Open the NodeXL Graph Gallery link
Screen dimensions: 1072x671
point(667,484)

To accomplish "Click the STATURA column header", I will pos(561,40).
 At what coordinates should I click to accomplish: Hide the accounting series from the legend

· · · ·

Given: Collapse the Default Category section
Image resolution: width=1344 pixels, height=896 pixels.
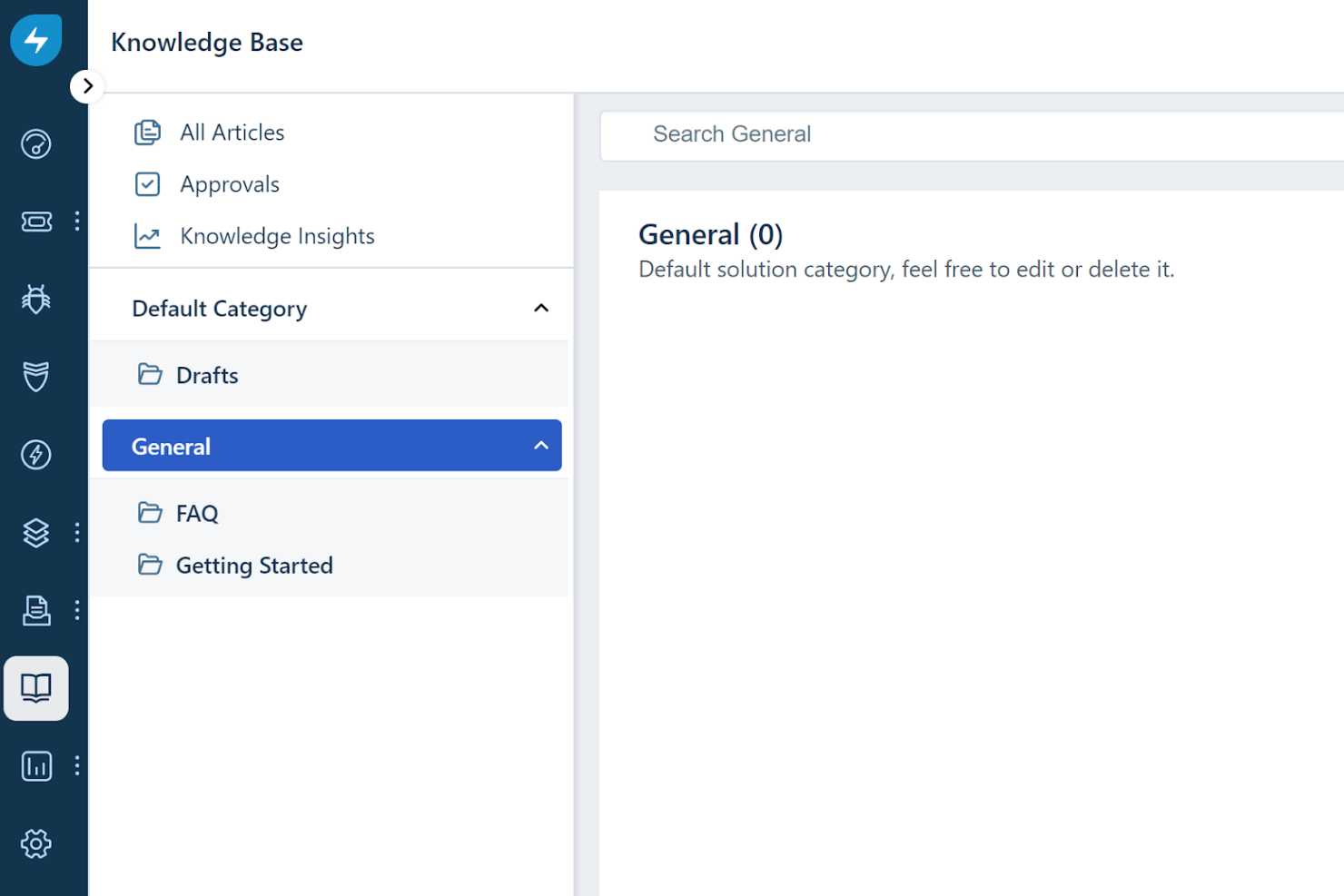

· · · ·

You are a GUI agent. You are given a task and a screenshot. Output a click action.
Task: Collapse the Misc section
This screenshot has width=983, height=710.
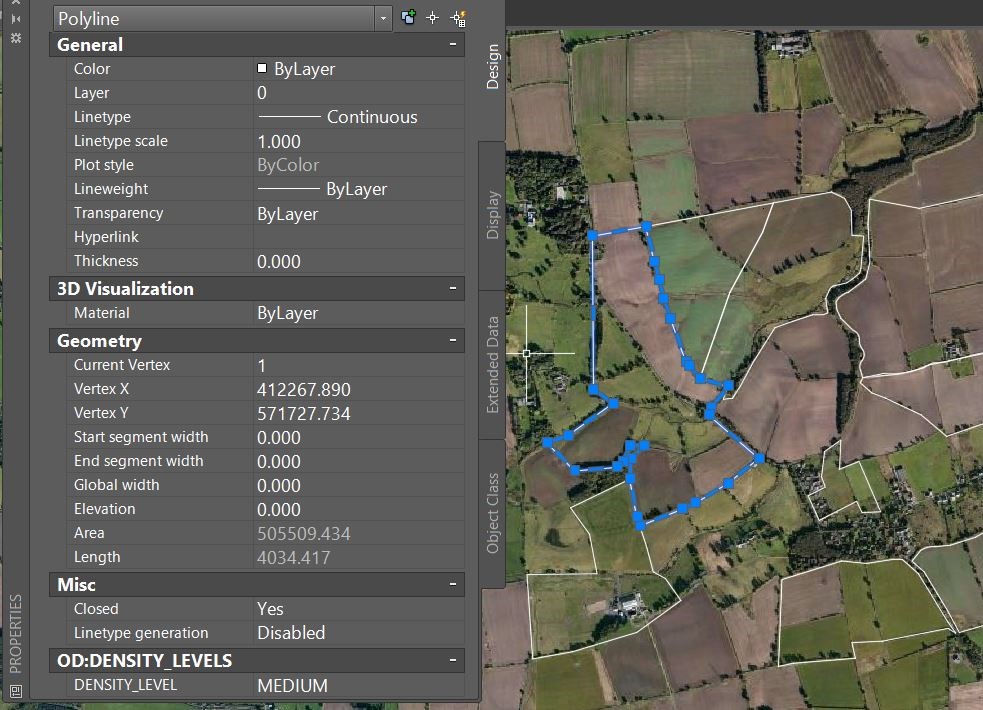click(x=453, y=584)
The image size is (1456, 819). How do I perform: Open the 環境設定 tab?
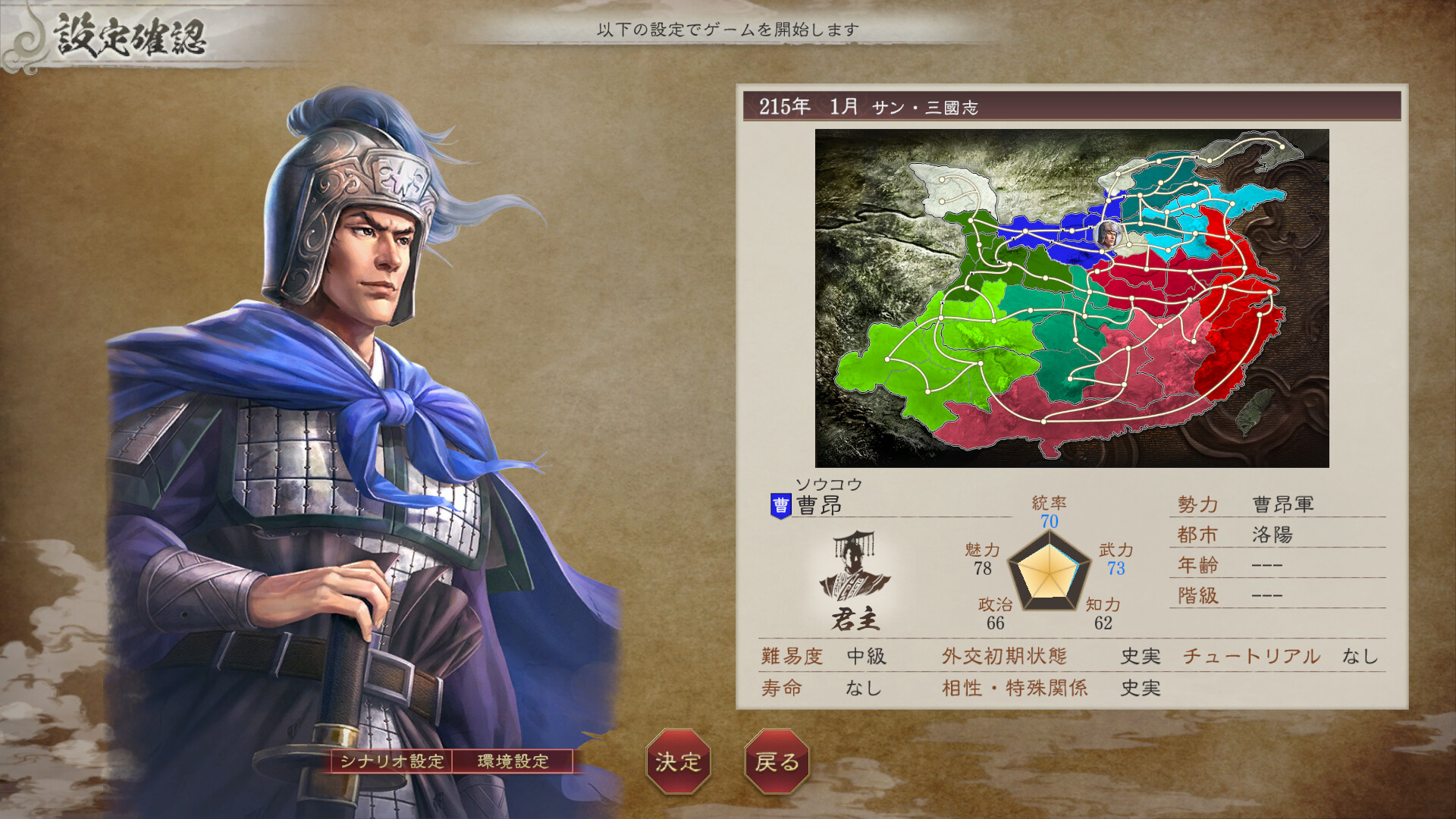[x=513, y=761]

· · · ·

**Work task**
For every line of the material above that contains the word "section", show the line.

**Answer to the exercise**
Given: Collapse the Default Category section
Task: Collapse the Misc section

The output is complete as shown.